The matter expressed itself at a War Committee meeting on 9 October. Robertson, in an attempt to head off dangerous tendencies, had elicited from Haig an astonishing statement (which enjoyed Robertson's ‘entire agreement’):
The C-in-C urged most strongly that he should be empowered to continue the offensive on the Western Front without intermission. Sir Douglas Haig had stated that he could not too strongly urge that the utmost efforts of the Empire be devoted to enabling him to continue the offensive.
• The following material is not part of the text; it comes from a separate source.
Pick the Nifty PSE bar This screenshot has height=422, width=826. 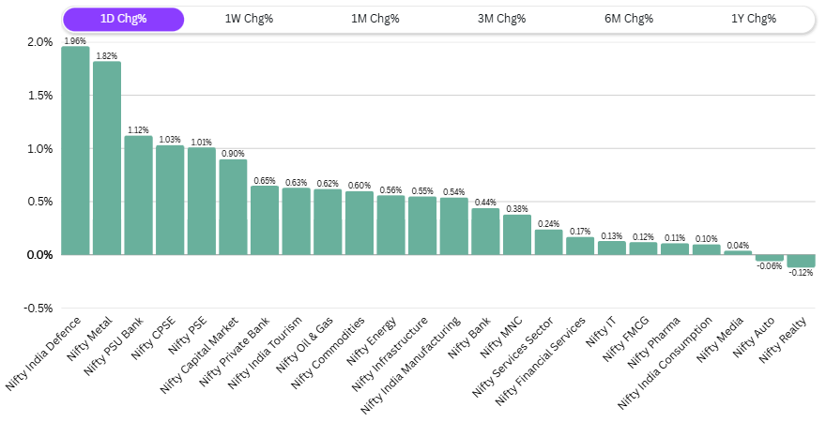tap(202, 201)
There were fair grounds for hope that very far-reaching success, affording full compensation for all that had been done to attain it, might be gained in the near future by a vigorous maintenance of our offensive in that theatre.5
Any relaxation of his army's efforts on the Somme would enable the enemy both to recover himself and to strengthen his defences, with the result that much of the great advantage already gained would be lost.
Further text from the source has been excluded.